Tanzanians should remember Sir John with some gratitude, He was far more politically attuned than most colonial administrators, he found himself frequently pressed into attitudes of conflict with TANU, and thereby became, in difficult times, an admirable lightning conductor. Lightning conductors avert damage, and he made a worthy partner of the great Governor, Sir Richard Turnbull, under whom he served.

(Sir John is survived by his third wife, a son of his first marriage and a son and daughter of the second – Editor). Mr CHARLES (KIM) MEEK CMG entered service in Tanganyika in 1941. In 1959 he was Permanent Secretary in the Office of the Chief Secretary (Mr John Fletcher-Cooke) and from 1960 to 1962 he served as Principal Secretary to the then Prime Minister (Mr Julius K Nyerere) and as Secretary to the Cabinet.

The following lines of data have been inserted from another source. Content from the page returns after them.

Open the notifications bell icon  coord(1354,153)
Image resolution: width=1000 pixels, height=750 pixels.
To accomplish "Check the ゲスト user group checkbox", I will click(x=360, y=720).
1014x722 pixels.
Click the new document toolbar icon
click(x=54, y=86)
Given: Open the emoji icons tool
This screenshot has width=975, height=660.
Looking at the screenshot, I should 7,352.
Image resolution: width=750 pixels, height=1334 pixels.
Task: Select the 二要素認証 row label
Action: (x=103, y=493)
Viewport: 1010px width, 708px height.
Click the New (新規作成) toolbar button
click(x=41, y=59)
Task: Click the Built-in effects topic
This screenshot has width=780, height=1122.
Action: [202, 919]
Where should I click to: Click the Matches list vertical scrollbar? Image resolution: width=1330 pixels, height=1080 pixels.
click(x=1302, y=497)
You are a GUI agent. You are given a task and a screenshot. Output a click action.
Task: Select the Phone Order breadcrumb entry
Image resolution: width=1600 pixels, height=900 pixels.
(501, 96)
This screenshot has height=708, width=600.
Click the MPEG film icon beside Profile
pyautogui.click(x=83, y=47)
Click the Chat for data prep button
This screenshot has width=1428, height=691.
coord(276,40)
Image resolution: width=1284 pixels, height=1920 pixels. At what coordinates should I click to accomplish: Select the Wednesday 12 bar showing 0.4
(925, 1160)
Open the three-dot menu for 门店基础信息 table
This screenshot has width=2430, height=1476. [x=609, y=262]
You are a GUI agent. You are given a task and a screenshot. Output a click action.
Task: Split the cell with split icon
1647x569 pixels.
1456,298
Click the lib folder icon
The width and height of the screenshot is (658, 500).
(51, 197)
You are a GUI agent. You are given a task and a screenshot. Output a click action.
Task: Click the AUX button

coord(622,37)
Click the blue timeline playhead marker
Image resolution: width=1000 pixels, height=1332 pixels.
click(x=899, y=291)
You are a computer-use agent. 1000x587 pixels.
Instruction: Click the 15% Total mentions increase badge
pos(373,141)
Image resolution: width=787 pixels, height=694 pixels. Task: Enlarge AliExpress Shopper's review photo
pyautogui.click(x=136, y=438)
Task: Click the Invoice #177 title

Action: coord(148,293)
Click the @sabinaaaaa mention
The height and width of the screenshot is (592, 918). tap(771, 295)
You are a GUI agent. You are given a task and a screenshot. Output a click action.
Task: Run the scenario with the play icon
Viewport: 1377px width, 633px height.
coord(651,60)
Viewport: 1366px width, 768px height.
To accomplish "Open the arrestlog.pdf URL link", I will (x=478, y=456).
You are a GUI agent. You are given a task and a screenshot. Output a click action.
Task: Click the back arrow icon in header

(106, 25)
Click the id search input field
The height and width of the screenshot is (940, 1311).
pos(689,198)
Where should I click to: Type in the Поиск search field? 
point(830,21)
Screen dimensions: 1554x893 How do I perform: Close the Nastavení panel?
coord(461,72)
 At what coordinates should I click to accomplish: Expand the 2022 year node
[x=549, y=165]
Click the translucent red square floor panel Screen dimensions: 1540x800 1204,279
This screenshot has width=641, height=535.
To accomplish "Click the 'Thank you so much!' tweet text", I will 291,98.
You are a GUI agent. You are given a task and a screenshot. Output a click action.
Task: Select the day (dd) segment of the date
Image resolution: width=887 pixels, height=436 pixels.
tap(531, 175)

Mr. SAIDI KAMTAMWA, affectionately known as ‘Saidi Tanu’, was a relatively unknown person but the tribute to him in the Sunday News after his death in March 1989 filled a whole page of the newspaper. He was the first Tanu driver and drove the then Tanu President, Mwalimu Nyerere, all over the country (more than 100,000 miles he estimated) in the days when Mwalimu was fighting for Tanzania’s independence. During his final years he was a private businessman in Dar es Salaam. The Second World War saw Mr. Kamtamwa in the army. He served in Madagascar, Ireland, Ceylon and Burma. He started his official duties with Tanu on March 27th 1956, driving a second hand Landrover.

The deaths were also announced, in April 1989 of Mr. JAMES KIRKMAN, a pioneer of archaeological studies on the East African coast and, in May, of Sir DARRELL BATES who served in Tanganyika both before and after the Second World War.